*723In an action to recover damages for medical malpractice and lack of informed consent, the defendants Louis A. Martorella and OBS-GYN of Rockland, EC., appeal from a judgment of the Supreme Court, Rockland County (Sherwood, J.), dated April 5, 2005, which, upon the denial of their motion pursuant to CPLR 4401, made at the close of the plaintiffs case, to dismiss the complaint insofar as asserted against them for failure to make a prima facie case, and upon a jury verdict finding them 100% at fault for the plaintiffs injuries, and upon awarding the plaintiff the principal sum of $1,310,000 for loss of earnings and past and future pain and suffering, is in favor of the plaintiff and against them.
Ordered that the judgment is affirmed, with costs.
The plaintiff allegedly sustained neurological injuries after she lost a significant amount of blood during a postpartum hemorrhage and subsequent emergency hysterectomy on May 22, 1998. The plaintiff alleged that her injuries were the result of the failure of her obstetrician, the defendant Louis A. Martorella, to properly manage the postpartum hemorrhage.

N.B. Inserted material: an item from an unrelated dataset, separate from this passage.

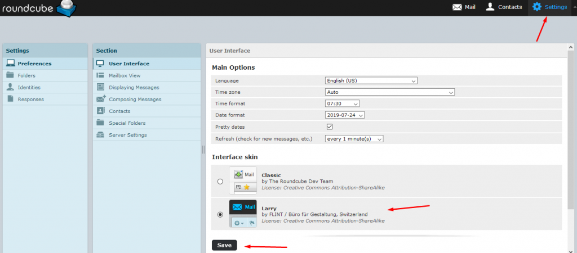Open Contacts via the person icon
This screenshot has width=577, height=253.
click(x=490, y=7)
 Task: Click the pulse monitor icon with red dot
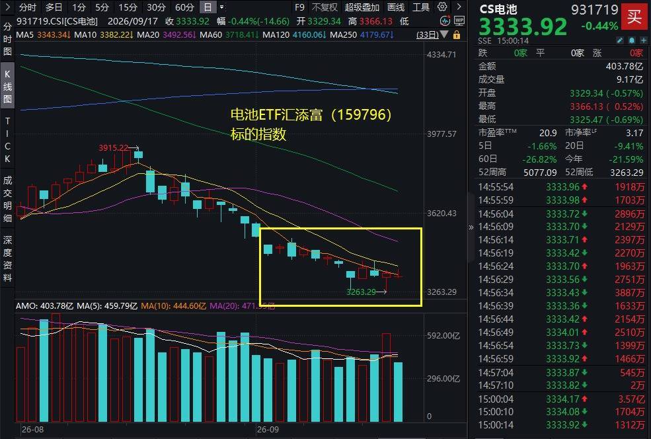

The Supreme Court properly determined that the plaintiffs complaint was not time-barred. A medical malpractice action must be commenced within two years and six months of the complained of act, omission, or failure (see CPLR 214-a; Elkin v Goodman, 24 AD3d 717, 718 [2005]). The statute of limitations may be tolled until the end of treatment if the plaintiff establishes that the defendant provided continuous treatment, defined as “when the course of treatment which includes the wrongful acts or omissions has run continuously and is related to the same original condition or complaint” (Borgia v City of New York, 12 NY2d 151, 155 [1962]; see Cooper v Kaplan, 78 NY2d 1103 [1991]; Glasby v Fogler, 303 AD2d 718, 719 [2003]; Klotz v Rabinowitz, 252 AD2d 542, 543 [1998]). Here, after her postpartum hemorrhage and hysterectomy, the plaintiff continued her treatment by Martorella at least through September 8, 1998, and likely through October 27, 1998, as evidenced by Martorella’s records. The instant action was timely commenced on March 7, 2001 (see CPLR 214-a; Elkin v Goodman, supra).
Contrary to the defendants’ contention, the verdict was neither based on legally insufficient evidence nor against the weight of the evidence. There was a “valid line of reasoning and *724permissible inferences which could possibly lead rational [people] to the conclusion reached by the jury on the basis of the evidence presented at trial” (Cohen v Hallmark Cards, 45 NY2d 493, 499 [1978]; see Abenante v Star Gas Corp., 13 AD3d 405 [2004]; Parten v Cheryl Lynn Auto Parts, 247 AD2d 523, 524 [1998]). Moreover, a jury verdict should not be set aside as against the weight of the evidence “unless ‘the jury could not have reached the verdict on any fair interpretation of the evidence’ ” (Nicastro v Park, 113 AD2d 129 [1985], quoting Delgado v Board of Educ. of Union Free School Dist. No. 1 of Towns of Greenburgh & Mt. Pleasant, 65 AD2d 547 [1978], affd 48 NY2d 643 [1979]). In reviewing the record to ascertain whether the verdict was based on a fair interpretation of the evidence, great deference must be given to the fact-finding function of the jury, as it was in the foremost position to assess witness credibility (see Schray v Amerada Hess Corp., 297 AD2d 339 [2002]). Here, the jury could have concluded, based on a fair interpretation of the evidence, that Martorella was negligent and deviated from good and accepted medical practice, and that his negligence and deviation from good and accepted medical practice was the proximate cause of the plaintiffs permanent brain injury.
Furthermore, the amount of damages to be awarded for personal injuries is generally a question of fact for the jury (see Mogil v Gorgone, 225 AD2d 674 [1996]; Rodriguez v City of New York, 191 AD2d 420 [1993]). Here, there is no basis upon which to grant a new trial on damages, as the award did not “deviate! ] materially from what would be reasonable compensation” (CPLR 5501 [c]; see Vaval v NYRAC, Inc., 31 AD3d 438 [2006]; Mogil v Gorgone, supra). Goldstein, J.P., Skelos, Lunn and Covello, JJ., concur.